■ **Work instructions**
Rewrite every line of the listing below as a JSON list of strings, one string per line, leaving out blank lines.
[start of Available data]
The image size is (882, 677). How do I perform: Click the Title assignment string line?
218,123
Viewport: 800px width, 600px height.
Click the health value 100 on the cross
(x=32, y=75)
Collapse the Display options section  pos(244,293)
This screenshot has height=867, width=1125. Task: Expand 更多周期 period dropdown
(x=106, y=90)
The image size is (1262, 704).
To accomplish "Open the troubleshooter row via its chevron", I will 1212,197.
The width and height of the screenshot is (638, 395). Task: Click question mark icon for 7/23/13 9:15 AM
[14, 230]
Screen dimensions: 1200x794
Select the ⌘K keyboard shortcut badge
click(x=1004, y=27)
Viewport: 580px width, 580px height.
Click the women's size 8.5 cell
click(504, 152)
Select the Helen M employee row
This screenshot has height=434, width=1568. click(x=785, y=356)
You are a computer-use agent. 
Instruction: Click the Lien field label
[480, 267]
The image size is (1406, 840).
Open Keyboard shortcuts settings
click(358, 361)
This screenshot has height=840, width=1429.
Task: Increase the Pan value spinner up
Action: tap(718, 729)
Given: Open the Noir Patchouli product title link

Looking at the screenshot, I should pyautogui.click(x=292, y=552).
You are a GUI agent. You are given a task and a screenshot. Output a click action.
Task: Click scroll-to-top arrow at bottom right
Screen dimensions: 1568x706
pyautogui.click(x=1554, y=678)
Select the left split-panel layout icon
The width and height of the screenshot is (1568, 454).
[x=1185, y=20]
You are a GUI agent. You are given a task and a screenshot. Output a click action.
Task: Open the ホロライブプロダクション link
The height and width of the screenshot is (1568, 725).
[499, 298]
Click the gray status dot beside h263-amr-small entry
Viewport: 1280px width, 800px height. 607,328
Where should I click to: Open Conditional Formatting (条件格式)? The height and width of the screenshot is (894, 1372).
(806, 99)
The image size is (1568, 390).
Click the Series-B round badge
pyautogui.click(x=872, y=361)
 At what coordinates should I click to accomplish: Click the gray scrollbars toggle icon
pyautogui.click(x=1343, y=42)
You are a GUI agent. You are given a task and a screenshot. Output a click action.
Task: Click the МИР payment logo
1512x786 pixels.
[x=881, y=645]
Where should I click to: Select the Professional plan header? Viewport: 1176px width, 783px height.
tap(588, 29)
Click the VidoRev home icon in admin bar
[end of Available data]
■ **Exercise solution**
[
  "The image size is (882, 677). How do I perform: Click the Title assignment string line?",
  "218,123",
  "Viewport: 800px width, 600px height.",
  "Click the health value 100 on the cross",
  "(x=32, y=75)",
  "Collapse the Display options section  pos(244,293)",
  "This screenshot has height=867, width=1125. Task: Expand 更多周期 period dropdown",
  "(x=106, y=90)",
  "The image size is (1262, 704).",
  "To accomplish \"Open the troubleshooter row via its chevron\", I will 1212,197.",
  "The width and height of the screenshot is (638, 395). Task: Click question mark icon for 7/23/13 9:15 AM",
  "[14, 230]",
  "Screen dimensions: 1200x794",
  "Select the ⌘K keyboard shortcut badge",
  "click(x=1004, y=27)",
  "Viewport: 580px width, 580px height.",
  "Click the women's size 8.5 cell",
  "click(504, 152)",
  "Select the Helen M employee row",
  "This screenshot has height=434, width=1568. click(x=785, y=356)",
  "You are a computer-use agent. ",
  "Instruction: Click the Lien field label",
  "[480, 267]",
  "The image size is (1406, 840).",
  "Open Keyboard shortcuts settings",
  "click(358, 361)",
  "This screenshot has height=840, width=1429.",
  "Task: Increase the Pan value spinner up",
  "Action: tap(718, 729)",
  "Given: Open the Noir Patchouli product title link",
  "Looking at the screenshot, I should pyautogui.click(x=292, y=552).",
  "You are a GUI agent. You are given a task and a screenshot. Output a click action.",
  "Task: Click scroll-to-top arrow at bottom right",
  "Screen dimensions: 1568x706",
  "pyautogui.click(x=1554, y=678)",
  "Select the left split-panel layout icon",
  "The width and height of the screenshot is (1568, 454).",
  "[x=1185, y=20]",
  "You are a GUI agent. You are given a task and a screenshot. Output a click action.",
  "Task: Open the ホロライブプロダクション link",
  "The height and width of the screenshot is (1568, 725).",
  "[499, 298]",
  "Click the gray status dot beside h263-amr-small entry",
  "Viewport: 1280px width, 800px height. 607,328",
  "Where should I click to: Open Conditional Formatting (条件格式)? The height and width of the screenshot is (894, 1372).",
  "(806, 99)",
  "The image size is (1568, 390).",
  "Click the Series-B round badge",
  "pyautogui.click(x=872, y=361)",
  " At what coordinates should I click to accomplish: Click the gray scrollbars toggle icon",
  "pyautogui.click(x=1343, y=42)",
  "You are a GUI agent. You are given a task and a screenshot. Output a click action.",
  "Task: Click the МИР payment logo",
  "1512x786 pixels.",
  "[x=881, y=645]",
  "Where should I click to: Select the Professional plan header? Viewport: 1176px width, 783px height.",
  "tap(588, 29)",
  "Click the VidoRev home icon in admin bar"
]